To Antoni's left, sat Lloll. She was once beautiful, the favourite maiden of the town, but now her skin was dyed a sickly midnight blue; her eyes were pure, white cataracts; where her nose and mouth used to be was nothing but a hole wreathed in needle-sharp teeth, like a bat. To Antoni's right, crouched in the murk, was Josep, his skin again that horrible blue, but not possessing of the unearthly smoothness of Lloll - his skin was cracked and broken all over his face and bare chest, marred by weals and sores. His eyelids had been melted shut, but with his own fingernails he had clawed them open once more, and stared furiously at him through the shreds. His nose and mouth and been hideously warped, resulting in a stubby, almost trunk-like stump through which his breathing snorted horribly. Finally, standing so tall in front of the diminutive Antoni, was Empar, the eldest of them all, shockingly old, with white hair which touched the floor behind her, her black-blue skin sagged dreadfully, with deep wrinkles that made her face almost unrecognisable as such. Her eye sockets hung empty in her face, void of anything but impenetrable blackness. The town elders loomed above the small boy, true shadows of their former selves.

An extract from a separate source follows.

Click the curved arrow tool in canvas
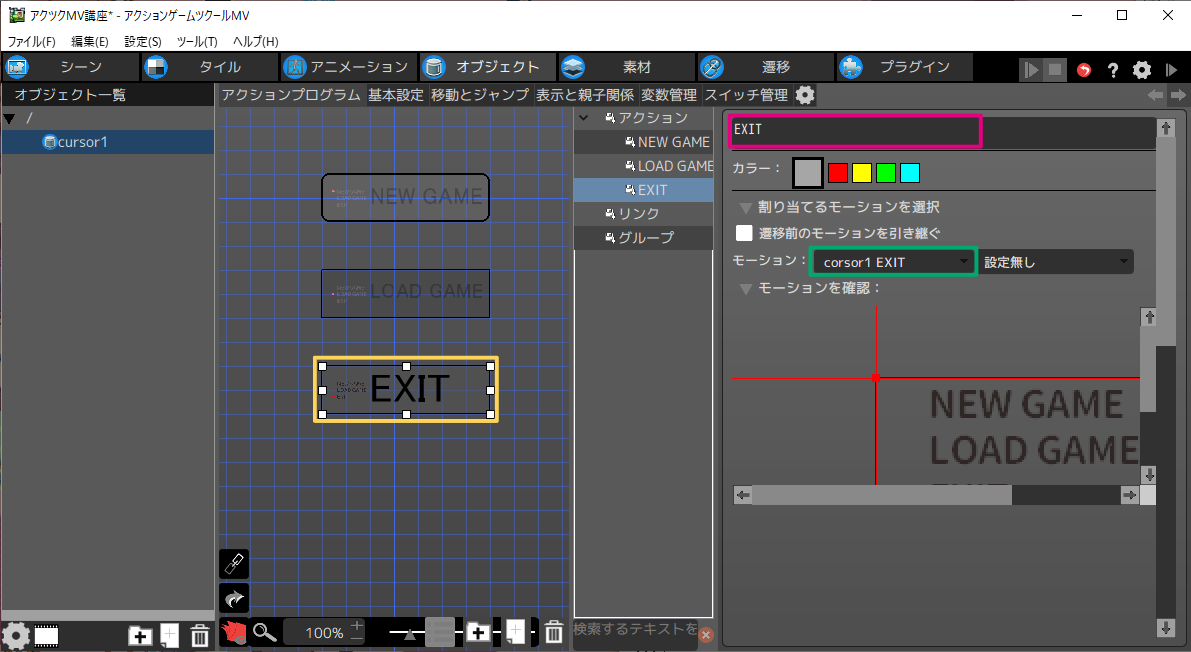The image size is (1191, 652). tap(234, 598)
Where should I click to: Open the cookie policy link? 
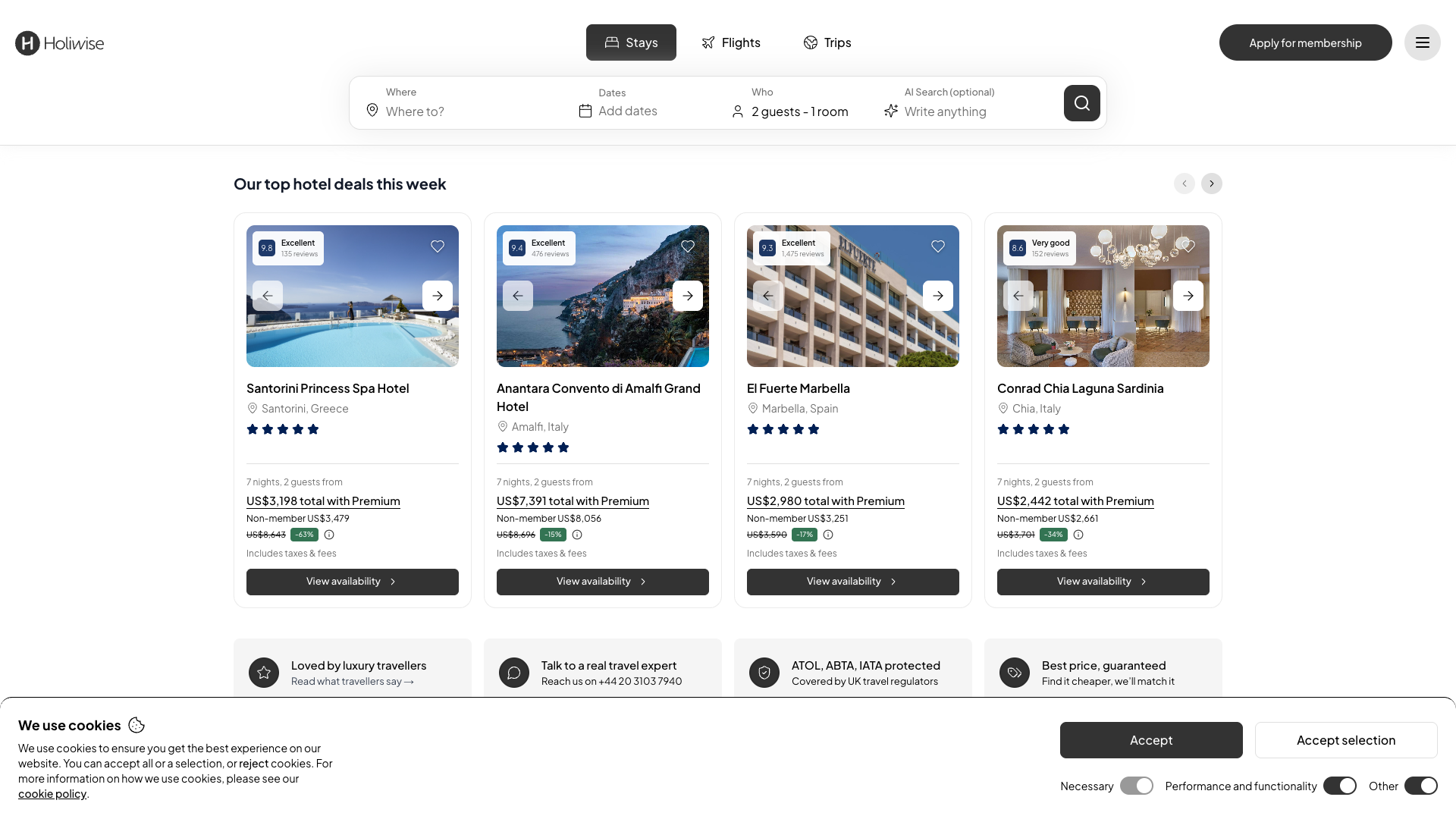tap(52, 794)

"She is gone. The girl is g-gone," stammered Antoni, staring right up into the holes in Empar's haggard face, "I have bid her to go." In the darkness, Josep snuffled malevolently. Empar raised her head into the light, as if doing such a thing would remedy her sightlessness.
"Antoni, Antoni," she intoned in a whispering voice with all the charm of death. "We have spoken of this before."

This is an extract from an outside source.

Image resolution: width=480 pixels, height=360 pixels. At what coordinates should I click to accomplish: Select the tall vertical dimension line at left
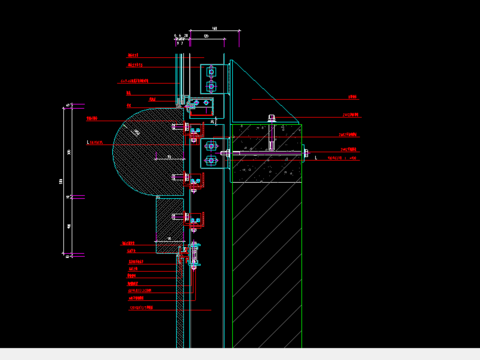[63, 180]
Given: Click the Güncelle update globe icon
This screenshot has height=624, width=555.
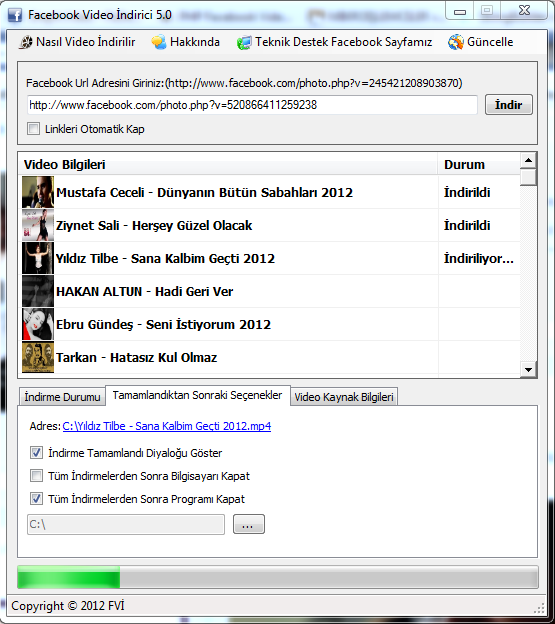Looking at the screenshot, I should 456,42.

"It's not fair, mother," Antoni whimpered, "it's not the fault of the people. It's our fault. We deserved this."
"That is not for you to decide!" Empar suddenly shrieked. Antoni grew quiet. "Come forward, my child, and make your penance."
Antoni crept slowly up the stairs to the altar and knelt in front of Empar. Reluctantly, he raised his left arm, and Lloll supported it at the wrist. Her eyes were smiling and she was breathing hard and fast as she unwound the long bandage to reveal the limb scoured nearly to the bone. Agile, Josep was creeping soundlessly towards the boy, spindle-limbed, feet over hands. Antoni grimaced as he felt the sting of Lloll's sharp teeth rending his flesh; felt the sick softness of Josep's trunk sliding over his cheek leaving a trail of thin saliva; felt the bittersweetness of Empar's benediction as she laid both hands on top of his head. He could feel those hands through his hair, the black skin so cold and thin as paper, her long nails digging into his scalp.